Steele, retired as of November 30, kicked off Purdue’s Community Cluster Program. In partnership with faculty, ITaP has now built six TOP500 supercomputers in as many years, including Conte in 2013, the most powerful supercomputer for use by researchers on a single U.S. campus. The program gives Purdue the best supercomputing infrastructure for research on any campus in the country.

Not everybody was as ready as Ruan to jump in when the Community Cluster Program began, however. Many on campus balked at the idea of having ITaP centrally manage their research computing systems. Gerry McCartney, Purdue’s vice president for information technology, who heads ITaP, likes to joke that a prevailing opinion was: “I’d rather remove my appendix with a Spork than let you people run my research computers.”

But the price ITaP negotiated with vendors for a group purchase was good enough to get a dozen faculty members to sign on initially, says McCartney, who also is the chief information officer for the Purdue system and the Olga Osterle England Professor of Information Technology. Eventually, more than 60 researchers bought into Steele.

More than 500 researchers in fields ranging from biology, chemistry, physics and multiple engineering disciplines to agronomy, communications, economics and mathematics have joined the Community Cluster Program since. Despite a money-back guarantee from ITaP, no one has ever withdrawn from the program.

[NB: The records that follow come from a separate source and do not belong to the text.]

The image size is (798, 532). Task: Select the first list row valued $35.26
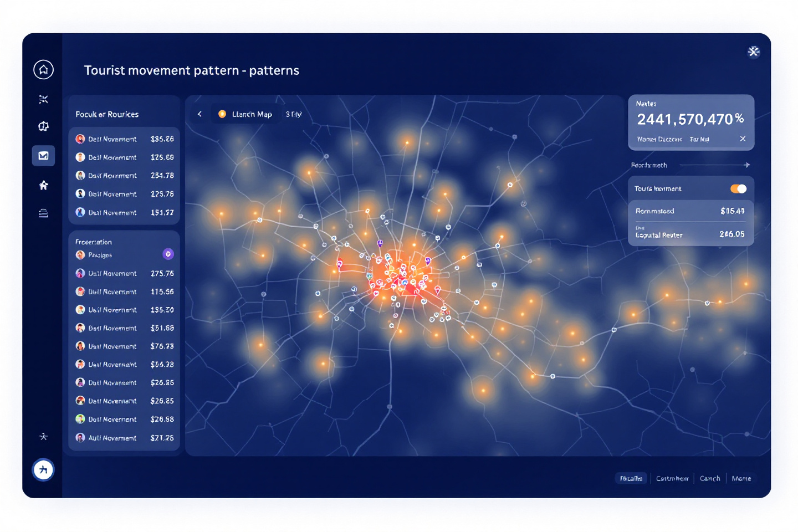coord(124,139)
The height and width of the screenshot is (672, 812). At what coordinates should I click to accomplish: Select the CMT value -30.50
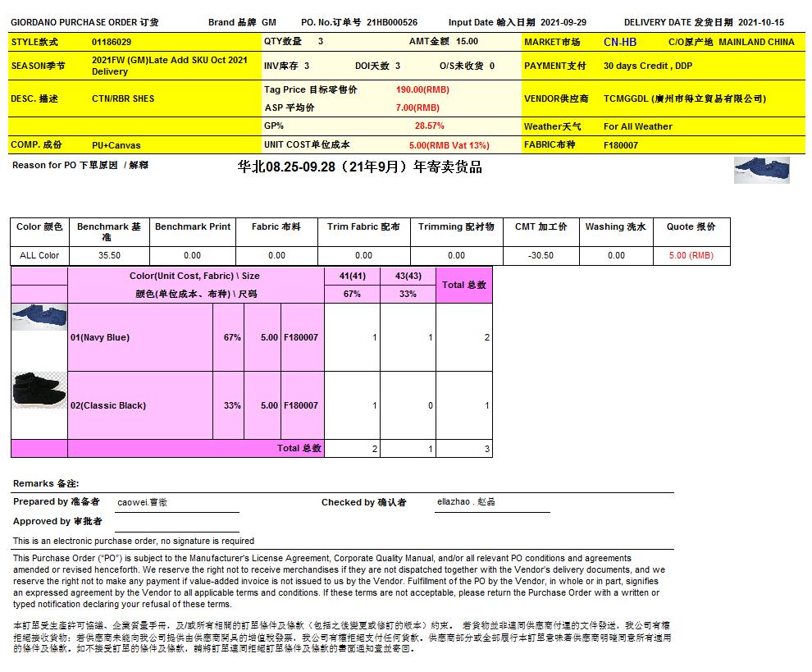(541, 256)
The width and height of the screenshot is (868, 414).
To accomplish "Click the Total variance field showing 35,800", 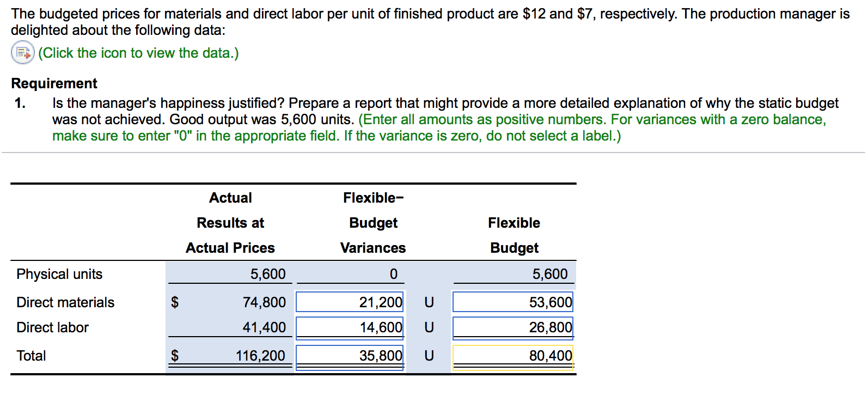I will click(x=350, y=356).
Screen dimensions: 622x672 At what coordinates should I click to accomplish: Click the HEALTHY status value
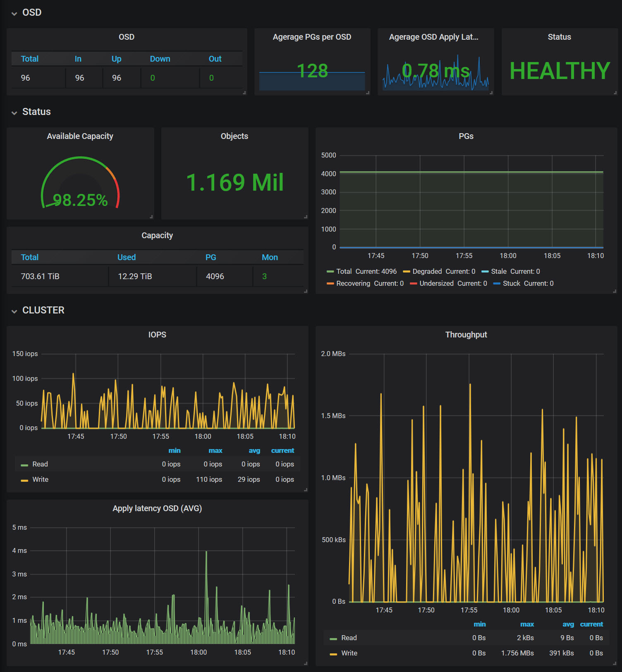pos(560,71)
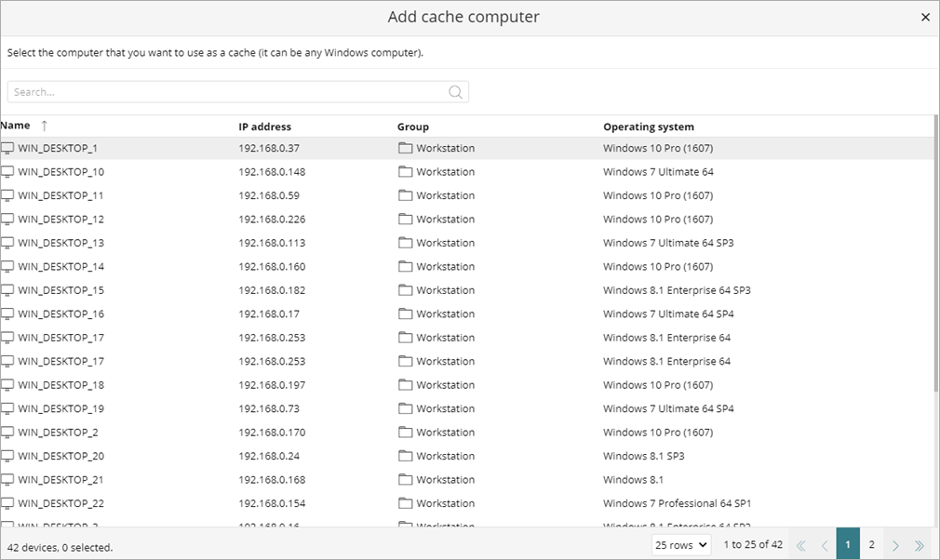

“I love ITaP, you can quote me on that,” says Ashlie Martini, associate professor of mechanical engineering, who also was one of the first Steele partners. “They’re very service oriented. It was just painless. It just worked.”

Martini even continued to use Steele remotely, working with doctoral students she advises who remained at Purdue, after she moved to the University of California Merced in 2011.

ITaP made an audacious decision to build Steele in a day, in part to show how committed it was, says Donna Cumberland, director of research services and support for ITaP Research Computing (RCAC). A small army of ITaP and Purdue IT staff, researchers, students and even a few participants from in-state rival Indiana University showed up for the high-tech barn raising. In the end, Steele was actually ready to run by noon — and running research jobs after lunch.

“That day was just pure excitement,” says Cumberland, the event’s chief organizer. “I think everybody knew it was something special. You still hear people talk about it.”

The Steele build garnered national media attention, but more important was the message sent to potential Community Cluster Program partners.

“We know what we’re doing, we’re prepared, we can do this,” Cumberland says. “I think that changed a lot of attitudes on campus.”

A supercomputer’s retirement isn’t something people generally get misty eyed about, but Ruan, for one, has a soft spot for Steele.

“Steele is the most critical part for my career here in terms of equipment,” says Ruan, who’s moved his research to 2012’s Carter cluster. “I can certainly claim that without Steele our research wouldn't have been done."